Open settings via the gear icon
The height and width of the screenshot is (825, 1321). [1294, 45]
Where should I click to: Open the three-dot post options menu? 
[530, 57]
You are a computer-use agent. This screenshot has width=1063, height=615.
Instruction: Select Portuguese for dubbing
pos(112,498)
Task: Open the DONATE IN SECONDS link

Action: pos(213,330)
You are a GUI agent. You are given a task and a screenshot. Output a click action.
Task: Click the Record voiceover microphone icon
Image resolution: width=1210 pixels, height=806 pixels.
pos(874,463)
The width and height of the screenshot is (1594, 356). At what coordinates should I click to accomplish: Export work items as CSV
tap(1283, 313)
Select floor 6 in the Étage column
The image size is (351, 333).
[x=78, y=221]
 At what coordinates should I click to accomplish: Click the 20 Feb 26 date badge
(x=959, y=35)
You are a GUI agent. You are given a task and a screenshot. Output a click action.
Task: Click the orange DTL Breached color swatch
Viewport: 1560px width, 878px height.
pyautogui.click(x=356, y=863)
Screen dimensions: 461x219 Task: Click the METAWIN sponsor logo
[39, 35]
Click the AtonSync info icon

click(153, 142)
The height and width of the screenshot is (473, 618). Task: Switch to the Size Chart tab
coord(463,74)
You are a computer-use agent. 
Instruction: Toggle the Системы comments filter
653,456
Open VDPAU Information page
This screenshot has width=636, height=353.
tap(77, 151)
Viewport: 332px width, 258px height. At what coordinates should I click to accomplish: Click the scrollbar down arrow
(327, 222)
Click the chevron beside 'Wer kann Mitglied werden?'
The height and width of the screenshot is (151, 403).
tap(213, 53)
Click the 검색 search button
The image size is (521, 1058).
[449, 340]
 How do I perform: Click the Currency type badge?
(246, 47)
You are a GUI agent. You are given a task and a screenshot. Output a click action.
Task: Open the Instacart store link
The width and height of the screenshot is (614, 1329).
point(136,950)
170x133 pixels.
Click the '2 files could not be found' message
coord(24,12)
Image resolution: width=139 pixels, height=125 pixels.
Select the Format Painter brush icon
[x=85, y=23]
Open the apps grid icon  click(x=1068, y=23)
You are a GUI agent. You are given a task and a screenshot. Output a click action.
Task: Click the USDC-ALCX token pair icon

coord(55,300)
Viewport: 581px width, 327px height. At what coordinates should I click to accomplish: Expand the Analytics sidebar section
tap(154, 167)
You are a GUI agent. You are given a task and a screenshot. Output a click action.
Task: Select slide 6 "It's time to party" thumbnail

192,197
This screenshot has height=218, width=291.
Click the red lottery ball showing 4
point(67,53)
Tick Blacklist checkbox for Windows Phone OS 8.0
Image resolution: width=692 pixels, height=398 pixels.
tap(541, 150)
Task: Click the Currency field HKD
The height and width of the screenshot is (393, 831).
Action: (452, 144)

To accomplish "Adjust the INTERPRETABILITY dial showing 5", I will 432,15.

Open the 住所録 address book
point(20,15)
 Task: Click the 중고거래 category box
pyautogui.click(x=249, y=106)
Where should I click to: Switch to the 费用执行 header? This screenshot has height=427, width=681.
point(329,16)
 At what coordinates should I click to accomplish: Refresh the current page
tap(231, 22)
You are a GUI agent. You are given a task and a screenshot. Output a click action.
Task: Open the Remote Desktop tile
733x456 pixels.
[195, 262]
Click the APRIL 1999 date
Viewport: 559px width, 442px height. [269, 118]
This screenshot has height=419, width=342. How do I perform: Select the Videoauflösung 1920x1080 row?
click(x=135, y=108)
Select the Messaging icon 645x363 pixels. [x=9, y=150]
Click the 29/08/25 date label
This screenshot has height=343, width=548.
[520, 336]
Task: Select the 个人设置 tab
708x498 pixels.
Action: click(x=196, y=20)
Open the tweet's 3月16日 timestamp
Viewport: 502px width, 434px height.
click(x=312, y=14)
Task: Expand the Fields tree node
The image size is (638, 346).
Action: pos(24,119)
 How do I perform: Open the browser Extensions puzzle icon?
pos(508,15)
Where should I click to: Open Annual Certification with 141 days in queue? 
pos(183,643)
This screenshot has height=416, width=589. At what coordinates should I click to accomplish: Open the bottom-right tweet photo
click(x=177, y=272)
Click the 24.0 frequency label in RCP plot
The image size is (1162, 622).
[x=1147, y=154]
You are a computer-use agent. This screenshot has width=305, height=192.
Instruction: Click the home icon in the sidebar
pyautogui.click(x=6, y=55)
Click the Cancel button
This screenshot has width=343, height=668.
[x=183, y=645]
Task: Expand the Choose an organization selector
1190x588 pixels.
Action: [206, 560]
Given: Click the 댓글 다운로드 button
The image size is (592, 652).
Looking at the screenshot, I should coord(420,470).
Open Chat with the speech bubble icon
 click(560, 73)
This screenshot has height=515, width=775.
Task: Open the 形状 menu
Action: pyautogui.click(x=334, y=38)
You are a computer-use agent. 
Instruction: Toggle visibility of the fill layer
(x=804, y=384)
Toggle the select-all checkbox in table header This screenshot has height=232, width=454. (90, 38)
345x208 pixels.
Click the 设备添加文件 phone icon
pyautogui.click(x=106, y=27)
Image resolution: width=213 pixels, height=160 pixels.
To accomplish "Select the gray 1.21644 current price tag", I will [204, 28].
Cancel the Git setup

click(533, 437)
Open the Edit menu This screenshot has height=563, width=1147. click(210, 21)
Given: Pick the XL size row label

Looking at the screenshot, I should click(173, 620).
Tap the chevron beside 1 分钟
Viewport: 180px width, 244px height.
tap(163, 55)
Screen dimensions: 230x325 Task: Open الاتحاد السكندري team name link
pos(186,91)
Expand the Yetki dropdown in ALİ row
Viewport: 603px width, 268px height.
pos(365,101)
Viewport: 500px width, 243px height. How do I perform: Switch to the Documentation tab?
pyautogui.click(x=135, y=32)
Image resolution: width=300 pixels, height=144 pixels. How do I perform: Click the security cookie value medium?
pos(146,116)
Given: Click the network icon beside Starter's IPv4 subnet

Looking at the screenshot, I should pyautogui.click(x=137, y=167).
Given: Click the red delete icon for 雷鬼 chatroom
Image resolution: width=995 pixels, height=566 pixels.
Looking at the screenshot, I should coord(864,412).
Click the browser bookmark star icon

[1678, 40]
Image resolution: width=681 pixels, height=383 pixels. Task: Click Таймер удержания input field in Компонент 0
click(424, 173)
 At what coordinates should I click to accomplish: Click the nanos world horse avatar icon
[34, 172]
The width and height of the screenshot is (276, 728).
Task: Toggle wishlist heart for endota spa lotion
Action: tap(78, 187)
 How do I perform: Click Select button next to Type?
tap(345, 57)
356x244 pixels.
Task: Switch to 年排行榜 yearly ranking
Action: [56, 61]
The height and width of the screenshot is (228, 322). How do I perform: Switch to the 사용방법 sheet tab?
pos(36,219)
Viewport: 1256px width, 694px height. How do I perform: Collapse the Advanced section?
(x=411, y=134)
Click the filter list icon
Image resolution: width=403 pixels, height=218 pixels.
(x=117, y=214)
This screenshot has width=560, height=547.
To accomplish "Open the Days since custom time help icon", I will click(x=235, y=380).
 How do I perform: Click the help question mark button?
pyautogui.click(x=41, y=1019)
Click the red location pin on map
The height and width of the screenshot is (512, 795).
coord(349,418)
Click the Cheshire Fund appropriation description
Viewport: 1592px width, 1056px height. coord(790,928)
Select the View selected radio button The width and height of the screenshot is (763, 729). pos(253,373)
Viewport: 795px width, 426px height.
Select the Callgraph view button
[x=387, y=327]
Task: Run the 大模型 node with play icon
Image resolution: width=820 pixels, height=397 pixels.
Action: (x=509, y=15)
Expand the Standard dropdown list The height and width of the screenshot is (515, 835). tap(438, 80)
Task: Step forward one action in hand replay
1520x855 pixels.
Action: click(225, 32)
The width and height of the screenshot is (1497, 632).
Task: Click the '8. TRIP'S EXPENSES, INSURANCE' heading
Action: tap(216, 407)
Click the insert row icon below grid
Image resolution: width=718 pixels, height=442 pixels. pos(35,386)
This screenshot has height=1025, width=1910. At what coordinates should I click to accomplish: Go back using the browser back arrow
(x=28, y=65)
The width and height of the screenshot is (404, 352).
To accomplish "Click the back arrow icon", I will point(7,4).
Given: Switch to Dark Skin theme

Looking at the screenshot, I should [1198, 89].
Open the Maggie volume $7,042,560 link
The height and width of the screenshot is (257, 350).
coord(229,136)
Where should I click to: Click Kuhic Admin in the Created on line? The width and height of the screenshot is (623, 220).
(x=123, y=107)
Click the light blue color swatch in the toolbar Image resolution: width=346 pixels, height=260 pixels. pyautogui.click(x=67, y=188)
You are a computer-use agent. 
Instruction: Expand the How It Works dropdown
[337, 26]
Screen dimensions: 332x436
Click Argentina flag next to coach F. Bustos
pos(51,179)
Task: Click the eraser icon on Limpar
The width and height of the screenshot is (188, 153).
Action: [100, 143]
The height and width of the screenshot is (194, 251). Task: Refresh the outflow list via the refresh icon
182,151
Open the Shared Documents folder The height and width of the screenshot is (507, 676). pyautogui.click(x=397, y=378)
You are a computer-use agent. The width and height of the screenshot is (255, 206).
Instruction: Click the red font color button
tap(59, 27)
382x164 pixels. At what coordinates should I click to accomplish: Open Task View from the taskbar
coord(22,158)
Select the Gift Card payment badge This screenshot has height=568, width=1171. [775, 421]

________________

* Required work *
Copy the data verbatim, starting at the very beginning and ending with the line that contains "[x=78, y=221]", including that line.

* Full output *
Open settings via the gear icon
The height and width of the screenshot is (825, 1321). [1294, 45]
Where should I click to: Open the three-dot post options menu? 
[530, 57]
You are a computer-use agent. This screenshot has width=1063, height=615.
Instruction: Select Portuguese for dubbing
pos(112,498)
Task: Open the DONATE IN SECONDS link

Action: pos(213,330)
You are a GUI agent. You are given a task and a screenshot. Output a click action.
Task: Click the Record voiceover microphone icon
Image resolution: width=1210 pixels, height=806 pixels.
pos(874,463)
The width and height of the screenshot is (1594, 356). At what coordinates should I click to accomplish: Export work items as CSV
tap(1283, 313)
Select floor 6 in the Étage column
The image size is (351, 333).
[x=78, y=221]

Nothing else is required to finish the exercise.